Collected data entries
■ ■ ■ ■ ■ ■ ■

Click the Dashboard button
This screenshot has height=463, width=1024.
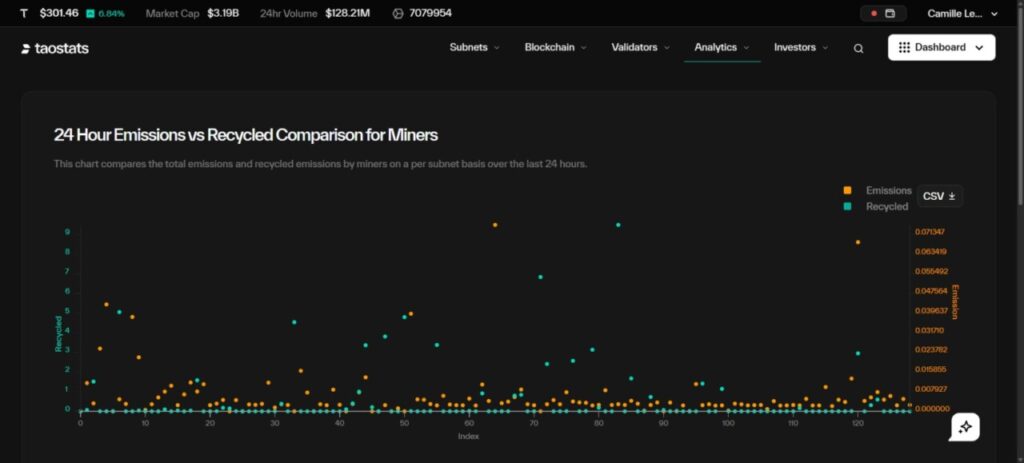941,48
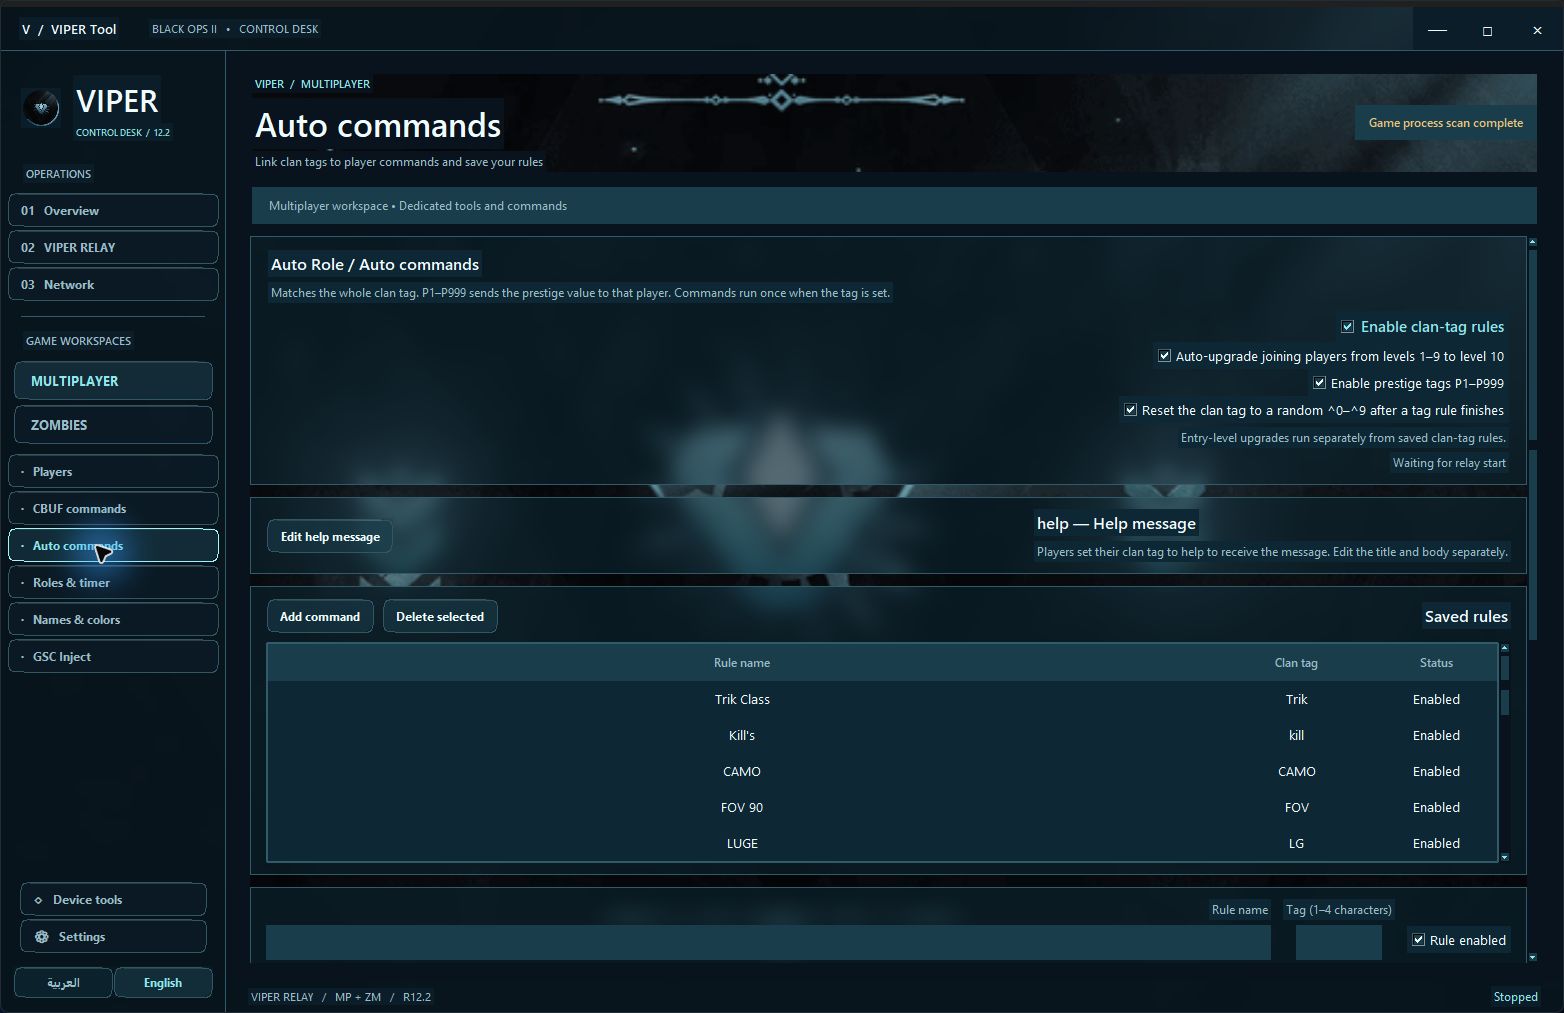Click the scroll-down arrow of main panel
Screen dimensions: 1564x1013
[x=1532, y=957]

■ ■ ■ ■ ■ ■ ■

WORK INSTRUCTIONS →
Each entry above must be repeated word for word, minus its images.

WRITTEN REPLY →
Click the Dashboard button
This screenshot has height=463, width=1024.
941,48
Click the scroll-down arrow of main panel
Screen dimensions: 1564x1013
[x=1532, y=957]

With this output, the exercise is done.